Little Chef
Creamy Vegan Mac and Cheese You'll Make Every Year by Katie Winter Richardson Vegan Recipes
By Katie Winter Richardson | Vegan Recipes
crowd-pleasing, ultra-creamy vegan mac and cheese featuring a signature pimento-cashew sauce and crunchy cornflake topping.
Serves: 6Prep: 20 minsCook: 30 mins
Ingredients
- 2 cups Large Elbow Macaroni
- 1 cup Raw Cashews, soaked
- 1/4 cup Nutritional Yeast
- 1 tbsp Lemon Juice
- 1 tsp Garlic Powder
- 1/2 tsp Onion Powder
- 1/2 tsp Salt
- 1/4 tsp Black Pepper
- 1/4 cup Diced Pimento Peppers (Picante Peppers)
- 2 cups Water (for blending)
- 2 cups Corn Flakes
- 2 tbsp Butter (melted)
Instructions
- Bring a large pot of salted water to a rolling boil. Add the elbow macaroni and cook according to package directions until al dente, about 8-10 minutes. Drain well and set aside.
- While the pasta cooks, prepare the cashew cheese sauce. Combine the soaked cashews, nutritional yeast, lemon juice, garlic powder, onion powder, salt, black pepper, and diced pimento peppers in a high-powered blender.

DATA EXTRACT:

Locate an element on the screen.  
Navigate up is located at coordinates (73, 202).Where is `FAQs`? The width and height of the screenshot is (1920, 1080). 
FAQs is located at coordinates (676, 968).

WHAT TO PRODUCE:
Please copy out, word for word, the part of the vegan mac and cheese recipe that opens with the words containing "Serves: 6Prep: 20" and closes with "tbsp Butter (melted)".

RESULT OF THE TASK:
Serves: 6Prep: 20 minsCook: 30 mins
Ingredients
- 2 cups Large Elbow Macaroni
- 1 cup Raw Cashews, soaked
- 1/4 cup Nutritional Yeast
- 1 tbsp Lemon Juice
- 1 tsp Garlic Powder
- 1/2 tsp Onion Powder
- 1/2 tsp Salt
- 1/4 tsp Black Pepper
- 1/4 cup Diced Pimento Peppers (Picante Peppers)
- 2 cups Water (for blending)
- 2 cups Corn Flakes
- 2 tbsp Butter (melted)